_The task_. Please copy the data below verbatim, from the line with "Screen dimensions: 606x1280" up to and including the line with "pyautogui.click(x=508, y=20)".

_Element and text location data_.
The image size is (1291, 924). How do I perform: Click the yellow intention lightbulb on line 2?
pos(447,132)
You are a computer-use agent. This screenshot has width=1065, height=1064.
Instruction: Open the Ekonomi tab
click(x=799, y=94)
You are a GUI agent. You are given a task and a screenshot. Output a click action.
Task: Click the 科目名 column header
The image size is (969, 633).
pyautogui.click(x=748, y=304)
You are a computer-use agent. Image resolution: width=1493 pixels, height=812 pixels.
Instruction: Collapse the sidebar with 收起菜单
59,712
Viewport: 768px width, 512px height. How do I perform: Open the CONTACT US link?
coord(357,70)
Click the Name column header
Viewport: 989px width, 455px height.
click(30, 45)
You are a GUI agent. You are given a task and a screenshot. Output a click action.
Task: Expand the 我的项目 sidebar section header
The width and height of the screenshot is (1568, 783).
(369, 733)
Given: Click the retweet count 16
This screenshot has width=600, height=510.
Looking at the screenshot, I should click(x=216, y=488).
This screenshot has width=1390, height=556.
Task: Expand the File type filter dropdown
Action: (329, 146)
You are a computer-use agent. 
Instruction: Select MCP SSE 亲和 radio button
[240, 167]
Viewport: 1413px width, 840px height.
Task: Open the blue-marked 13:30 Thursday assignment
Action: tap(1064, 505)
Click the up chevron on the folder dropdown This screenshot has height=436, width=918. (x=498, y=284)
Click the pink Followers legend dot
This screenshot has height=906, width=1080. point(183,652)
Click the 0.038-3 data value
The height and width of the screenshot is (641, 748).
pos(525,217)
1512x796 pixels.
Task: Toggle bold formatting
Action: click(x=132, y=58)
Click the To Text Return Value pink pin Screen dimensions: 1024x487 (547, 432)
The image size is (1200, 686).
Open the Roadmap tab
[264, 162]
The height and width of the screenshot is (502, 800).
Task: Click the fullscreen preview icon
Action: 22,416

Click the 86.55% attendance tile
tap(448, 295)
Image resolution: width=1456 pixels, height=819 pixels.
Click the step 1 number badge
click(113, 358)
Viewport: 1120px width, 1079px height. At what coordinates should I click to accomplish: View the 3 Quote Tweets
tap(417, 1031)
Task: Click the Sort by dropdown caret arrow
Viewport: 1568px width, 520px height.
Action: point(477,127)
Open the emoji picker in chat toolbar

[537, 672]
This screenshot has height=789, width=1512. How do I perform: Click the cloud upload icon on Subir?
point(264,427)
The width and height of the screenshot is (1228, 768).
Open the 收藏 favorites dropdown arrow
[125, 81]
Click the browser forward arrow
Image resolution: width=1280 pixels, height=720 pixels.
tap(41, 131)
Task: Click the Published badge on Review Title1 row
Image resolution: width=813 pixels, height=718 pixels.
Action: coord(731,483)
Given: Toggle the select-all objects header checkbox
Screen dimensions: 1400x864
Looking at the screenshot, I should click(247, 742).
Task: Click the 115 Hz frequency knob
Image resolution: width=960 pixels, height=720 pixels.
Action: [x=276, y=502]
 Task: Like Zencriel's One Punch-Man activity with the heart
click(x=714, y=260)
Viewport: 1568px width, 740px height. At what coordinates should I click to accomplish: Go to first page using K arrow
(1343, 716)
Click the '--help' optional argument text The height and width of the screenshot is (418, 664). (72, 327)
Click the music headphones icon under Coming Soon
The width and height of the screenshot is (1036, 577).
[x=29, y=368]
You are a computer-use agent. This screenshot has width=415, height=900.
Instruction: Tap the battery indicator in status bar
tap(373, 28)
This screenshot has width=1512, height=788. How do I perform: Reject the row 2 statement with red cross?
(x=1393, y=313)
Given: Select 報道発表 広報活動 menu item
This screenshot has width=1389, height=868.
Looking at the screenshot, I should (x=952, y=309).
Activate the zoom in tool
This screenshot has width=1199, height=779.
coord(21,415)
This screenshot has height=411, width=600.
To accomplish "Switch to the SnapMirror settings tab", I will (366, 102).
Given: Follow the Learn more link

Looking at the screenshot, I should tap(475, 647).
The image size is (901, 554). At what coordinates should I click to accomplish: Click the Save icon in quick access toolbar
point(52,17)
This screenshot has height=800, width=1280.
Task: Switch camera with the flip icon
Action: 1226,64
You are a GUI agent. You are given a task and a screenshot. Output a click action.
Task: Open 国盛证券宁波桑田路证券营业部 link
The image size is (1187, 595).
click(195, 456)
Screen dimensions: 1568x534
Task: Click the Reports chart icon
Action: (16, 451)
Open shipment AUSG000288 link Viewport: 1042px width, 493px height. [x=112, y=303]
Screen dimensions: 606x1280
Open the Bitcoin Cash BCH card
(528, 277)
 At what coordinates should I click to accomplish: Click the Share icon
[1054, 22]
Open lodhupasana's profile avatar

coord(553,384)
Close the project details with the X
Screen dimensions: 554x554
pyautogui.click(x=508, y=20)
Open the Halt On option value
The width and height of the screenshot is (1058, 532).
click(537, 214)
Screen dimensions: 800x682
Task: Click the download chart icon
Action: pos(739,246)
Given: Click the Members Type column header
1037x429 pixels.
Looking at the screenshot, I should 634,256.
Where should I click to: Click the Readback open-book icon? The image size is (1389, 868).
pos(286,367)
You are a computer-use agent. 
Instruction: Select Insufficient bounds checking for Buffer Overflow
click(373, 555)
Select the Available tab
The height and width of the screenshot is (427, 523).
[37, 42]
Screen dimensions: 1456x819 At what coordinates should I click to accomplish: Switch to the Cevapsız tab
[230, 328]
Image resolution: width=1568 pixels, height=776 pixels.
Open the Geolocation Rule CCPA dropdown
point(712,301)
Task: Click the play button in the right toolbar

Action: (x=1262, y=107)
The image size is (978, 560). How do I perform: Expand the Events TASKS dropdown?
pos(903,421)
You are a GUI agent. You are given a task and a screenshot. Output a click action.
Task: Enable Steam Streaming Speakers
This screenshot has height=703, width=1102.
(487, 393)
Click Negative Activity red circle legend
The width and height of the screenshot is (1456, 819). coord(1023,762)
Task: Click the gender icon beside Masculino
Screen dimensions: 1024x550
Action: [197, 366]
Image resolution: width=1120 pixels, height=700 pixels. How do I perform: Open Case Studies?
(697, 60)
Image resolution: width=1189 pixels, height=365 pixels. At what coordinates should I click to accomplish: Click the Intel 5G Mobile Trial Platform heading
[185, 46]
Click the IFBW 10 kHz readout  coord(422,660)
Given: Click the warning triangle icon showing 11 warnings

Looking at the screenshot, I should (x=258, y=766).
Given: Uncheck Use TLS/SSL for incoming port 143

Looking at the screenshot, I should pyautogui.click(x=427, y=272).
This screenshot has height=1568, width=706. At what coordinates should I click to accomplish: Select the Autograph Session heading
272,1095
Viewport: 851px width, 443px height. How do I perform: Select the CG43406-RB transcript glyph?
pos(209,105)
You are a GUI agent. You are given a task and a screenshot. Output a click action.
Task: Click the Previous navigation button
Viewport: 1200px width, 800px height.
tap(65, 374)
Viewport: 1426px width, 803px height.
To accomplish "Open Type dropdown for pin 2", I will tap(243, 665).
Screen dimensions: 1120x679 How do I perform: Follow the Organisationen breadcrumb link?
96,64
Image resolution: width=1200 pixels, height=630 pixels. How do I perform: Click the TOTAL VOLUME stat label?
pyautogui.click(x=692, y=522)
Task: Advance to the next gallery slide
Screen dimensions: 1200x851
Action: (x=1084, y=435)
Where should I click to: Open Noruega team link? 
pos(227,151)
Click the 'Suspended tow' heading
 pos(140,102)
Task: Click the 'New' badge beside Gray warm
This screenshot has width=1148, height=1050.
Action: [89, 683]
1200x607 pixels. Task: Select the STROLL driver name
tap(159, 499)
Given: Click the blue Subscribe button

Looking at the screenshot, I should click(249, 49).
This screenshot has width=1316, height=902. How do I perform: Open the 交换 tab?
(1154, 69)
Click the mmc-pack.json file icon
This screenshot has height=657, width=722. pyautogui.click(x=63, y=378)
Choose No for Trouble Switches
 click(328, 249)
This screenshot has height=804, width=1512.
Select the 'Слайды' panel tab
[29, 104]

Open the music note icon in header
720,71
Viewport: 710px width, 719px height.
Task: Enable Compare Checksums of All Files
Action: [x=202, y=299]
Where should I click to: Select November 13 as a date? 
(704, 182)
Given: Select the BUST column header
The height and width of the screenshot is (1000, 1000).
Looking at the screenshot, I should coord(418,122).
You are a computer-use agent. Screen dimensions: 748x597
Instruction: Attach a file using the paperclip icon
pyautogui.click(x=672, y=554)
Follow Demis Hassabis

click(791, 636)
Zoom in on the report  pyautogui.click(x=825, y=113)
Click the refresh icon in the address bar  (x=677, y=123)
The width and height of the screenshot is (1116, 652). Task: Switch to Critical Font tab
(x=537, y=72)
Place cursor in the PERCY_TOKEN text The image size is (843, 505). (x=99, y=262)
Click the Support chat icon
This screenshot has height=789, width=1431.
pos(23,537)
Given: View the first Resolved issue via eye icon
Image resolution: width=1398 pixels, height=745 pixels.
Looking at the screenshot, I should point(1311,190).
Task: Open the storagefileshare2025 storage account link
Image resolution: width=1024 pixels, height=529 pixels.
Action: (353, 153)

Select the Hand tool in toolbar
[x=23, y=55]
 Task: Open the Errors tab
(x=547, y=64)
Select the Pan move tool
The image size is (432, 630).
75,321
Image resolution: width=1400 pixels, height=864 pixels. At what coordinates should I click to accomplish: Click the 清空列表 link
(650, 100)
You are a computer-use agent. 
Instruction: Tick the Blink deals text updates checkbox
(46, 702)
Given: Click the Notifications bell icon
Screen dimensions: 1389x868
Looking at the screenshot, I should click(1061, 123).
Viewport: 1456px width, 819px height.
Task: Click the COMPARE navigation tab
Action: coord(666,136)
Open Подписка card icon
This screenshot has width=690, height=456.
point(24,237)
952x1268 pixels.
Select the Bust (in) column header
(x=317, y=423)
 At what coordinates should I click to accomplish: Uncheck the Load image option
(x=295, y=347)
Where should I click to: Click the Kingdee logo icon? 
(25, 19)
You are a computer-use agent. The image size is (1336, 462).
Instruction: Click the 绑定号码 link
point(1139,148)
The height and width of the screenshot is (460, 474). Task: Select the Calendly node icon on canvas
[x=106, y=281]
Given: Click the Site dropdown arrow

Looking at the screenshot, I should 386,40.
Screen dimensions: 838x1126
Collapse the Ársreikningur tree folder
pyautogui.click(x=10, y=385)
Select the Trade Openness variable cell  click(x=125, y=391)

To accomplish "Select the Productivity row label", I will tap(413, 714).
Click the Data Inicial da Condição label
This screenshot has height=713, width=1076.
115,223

_Exercise answer_.
Screen dimensions: 606x1280
Open the Bitcoin Cash BCH card
(528, 277)
 At what coordinates should I click to accomplish: Click the Share icon
[1054, 22]
Open lodhupasana's profile avatar

coord(553,384)
Close the project details with the X
Screen dimensions: 554x554
pyautogui.click(x=508, y=20)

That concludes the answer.